Jota Ninos
Quando estiver sendo diplomada e empossada, em pleno Dia dos Namorados, Maria do Carmo Martins Lima completará mais um capítulo de uma história feita de amor e sofrimento com seu eleitorado/namorado. Uma reeleição quase tirada à fórceps das togas de Brasília. Há mais de 160 dias longe da prefeitura que comandou até o final do ano passado, a Fênix da Pérola terá que meter o pé na lama das enchentes que praticamente destruíram a sua “Cidade da Gente”.
Erguerá as mãos aos céus agradecendo a Justiça, tanto a que a deixou longe do poder – e a transformou em mártir, evitando que o peso da catástrofe das enchentes fosse debitada em sua cota – quanto a que a trouxe de volta nos braços do povo. Maria não perdeu mais que os milhares de habitantes desta cidade, que foram obrigados a viver o desencanto de uma eleição mal resolvida e quase chafurdaram na lama. Não fosse a campanha do São Raimundo, o amor-próprio tapajônico teria sido sepultado definitivamente.

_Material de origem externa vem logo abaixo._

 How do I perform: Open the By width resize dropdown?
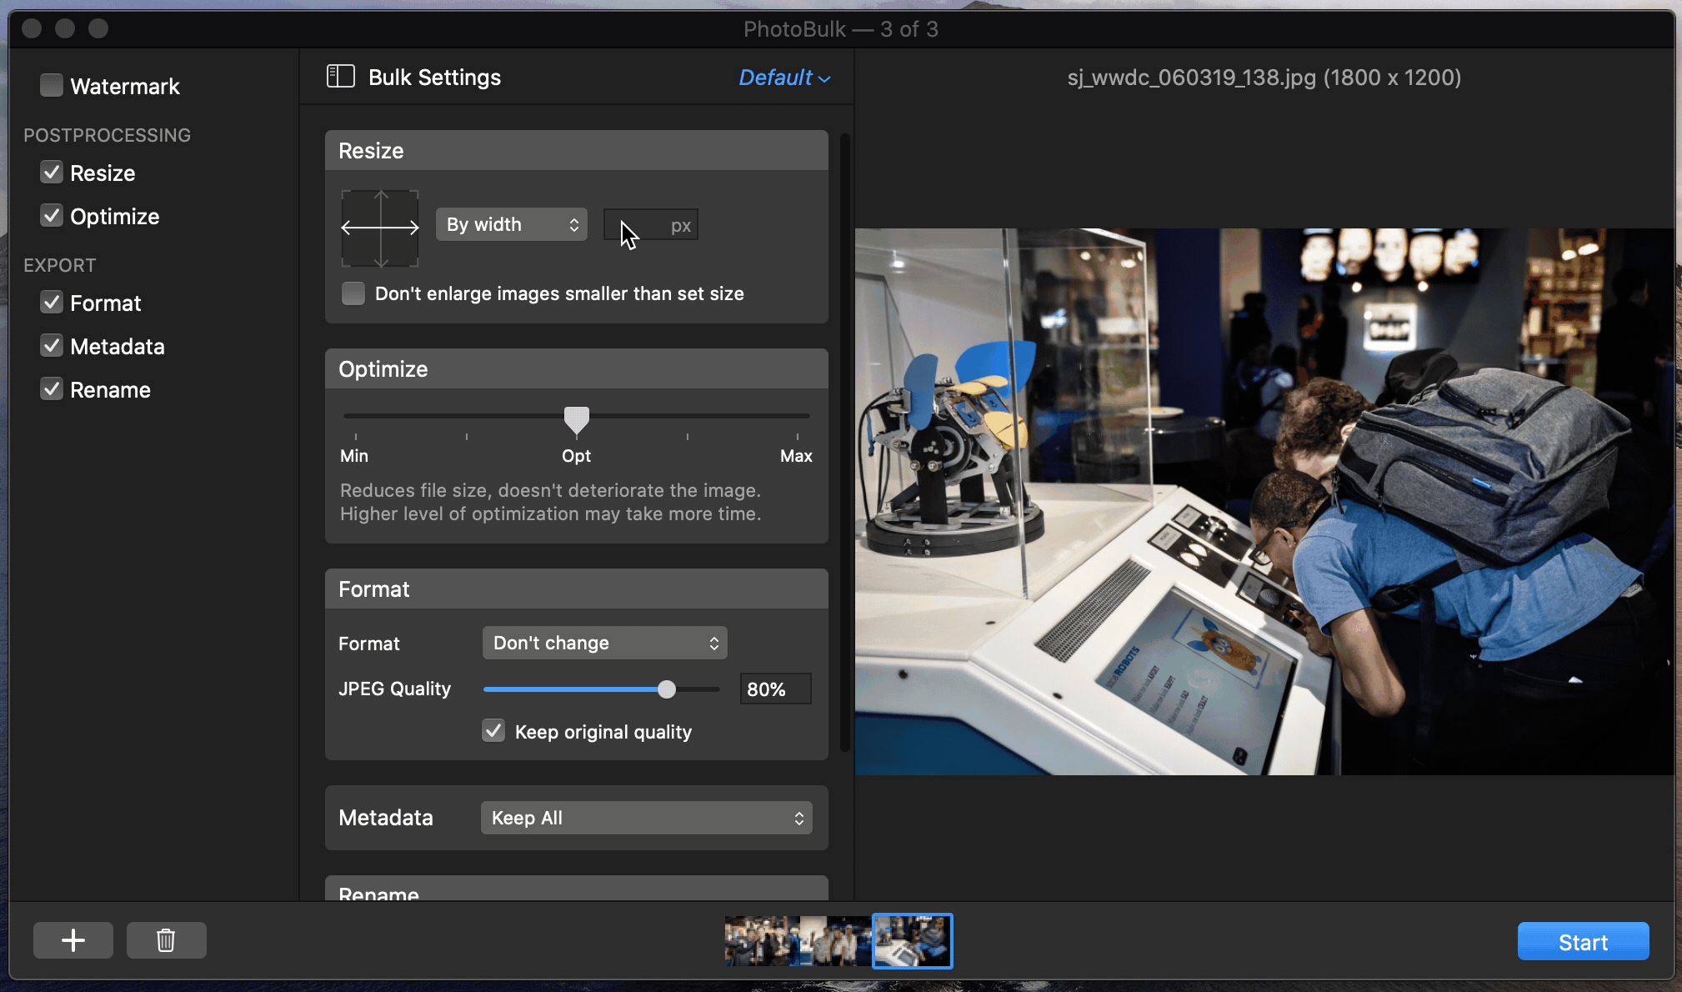[511, 224]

Na verdade, apesar do sofrimento, a filha de Everaldo Martins pode-se dizer uma mulher de sorte. Se tivesse assumido a prefeitura em 1º de janeiro, certamente a situação não seria diferente do que foi com seu fiel escudeiro (seu “caseiro” na prefeitura), José Maria Tapajós. A cidade estaria destruída do mesmo jeito e ela seria amaldiçoada até pelo mais renitente petista.

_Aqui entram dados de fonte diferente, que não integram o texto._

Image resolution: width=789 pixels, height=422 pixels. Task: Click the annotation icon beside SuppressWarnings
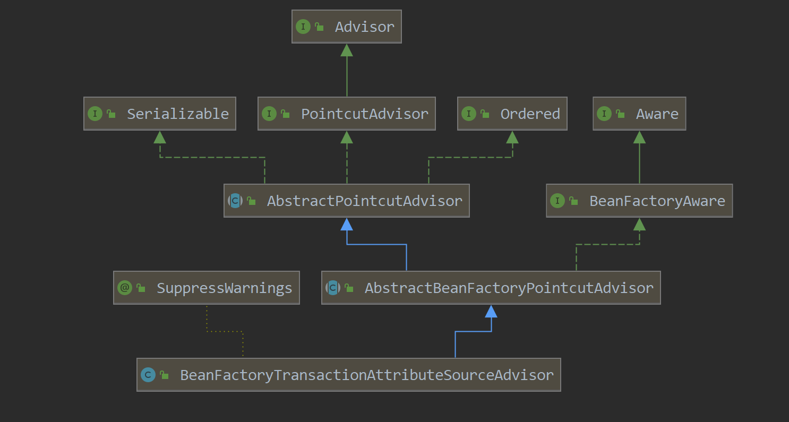pos(125,288)
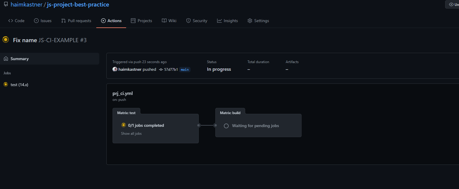Open the Issues tab
This screenshot has height=189, width=459.
coord(43,21)
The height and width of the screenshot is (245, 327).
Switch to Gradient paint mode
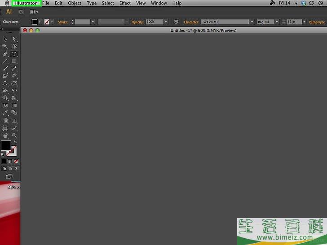pos(10,161)
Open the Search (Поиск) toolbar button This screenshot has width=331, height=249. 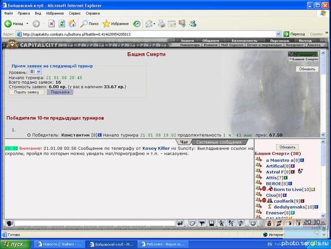click(x=90, y=24)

À aura de mártir, junta-se a imagem da redentora, da mulher guerreira que enfrentou o Príncipe do Demo e que agora vai “nos redimir”, como faria Geni, de Chico Buarque. Mas sem o apoio financeiro do “tio” Lula e da “prima” Ana Júlia, pouco ou nada poderá ser feito, a não ser a retórica que, provavelmente, sairá de sua boca tresloucada de alegria: “Paciência meu povo, preciso de pelo menos seis meses para limpar a sujeira!”. Pelo menos, não deverá mais culpar o “governo passado” pela situação. A não ser que queira dar um tiro no pé…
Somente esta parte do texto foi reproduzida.